Structural highlights

5ivj is a 1 chain structure with sequence from Homo sapiens. Full crystallographic information is available from OCA. For a guided tour on the structure components use FirstGlance.
Method:	X-ray diffraction, Resolution 1.569Å
Ligands:	, , ,
Resources:	FirstGlance, OCA, PDBe, RCSB, PDBsum, ProSAT

Function

KDM5A_HUMAN Histone demethylase that specifically demethylates 'Lys-4' of histone H3, thereby playing a central role in histone code. Does not demethylate histone H3 'Lys-9', H3 'Lys-27', H3 'Lys-36', H3 'Lys-79' or H4 'Lys-20'. Demethylates trimethylated and dimethylated but not monomethylated H3 'Lys-4'. May stimulate transcription mediated by nuclear receptors. May be involved in transcriptional regulation of Hox proteins during cell differentiation. May participate in transcriptional repression of cytokines such as CXCL12. Plays a role in the regulation of the circadian rhythm and in maintaining the normal periodicity of the circadian clock. In a histone demethylase-independent manner, acts as a coactivator of the CLOCK-ARNTL/BMAL1-mediated transcriptional activation of PER1/2 and other clock-controlled genes and increases histone acetylation at PER1/2 promoters by inhibiting the activity of HDAC1 (By similarity).[UniProtKB:Q3UXZ9]^[1] ^[2] ^[3] ^[4] ^[5]

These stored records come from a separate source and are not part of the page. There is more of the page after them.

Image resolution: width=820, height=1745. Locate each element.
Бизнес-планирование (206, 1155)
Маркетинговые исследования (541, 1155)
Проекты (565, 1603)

Publication Abstract from PubMed

The KDM5/JARID1 family of Fe(II)- and alpha-ketoglutarate-dependent demethylases removes methyl groups from methylated lysine 4 of histone H3. Accumulating evidence supports a role for KDM5 family members as oncogenic drivers. We compare the in vitro inhibitory properties and binding affinity of ten diverse compounds with all four family members, and present the crystal structures of the KDM5A-linked Jumonji domain in complex with eight of these inhibitors in the presence of Mn(II). All eight inhibitors structurally examined occupy the binding site of alpha-ketoglutarate, but differ in their specific binding interactions, including the number of ligands involved in metal coordination. We also observed inhibitor-induced conformational changes in KDM5A, particularly those residues involved in the binding of alpha-ketoglutarate, the anticipated peptide substrate, and intramolecular interactions. We discuss how particular chemical moieties contribute to inhibitor potency and suggest strategies that might be utilized in the successful design of selective and potent epigenetic inhibitors.

Structural Basis for KDM5A Histone Lysine Demethylase Inhibition by Diverse Compounds.,Horton JR, Liu X, Gale M, Wu L, Shanks JR, Zhang X, Webber PJ, Bell JS, Kales SC, Mott BT, Rai G, Jansen DJ, Henderson MJ, Urban DJ, Hall MD, Simeonov A, Maloney DJ, Johns MA, Fu H, Jadhav A, Vertino PM, Yan Q, Cheng X Cell Chem Biol. 2016 Jul 21;23(7):769-81. doi: 10.1016/j.chembiol.2016.06.006., Epub 2016 Jul 14. PMID:27427228^[6]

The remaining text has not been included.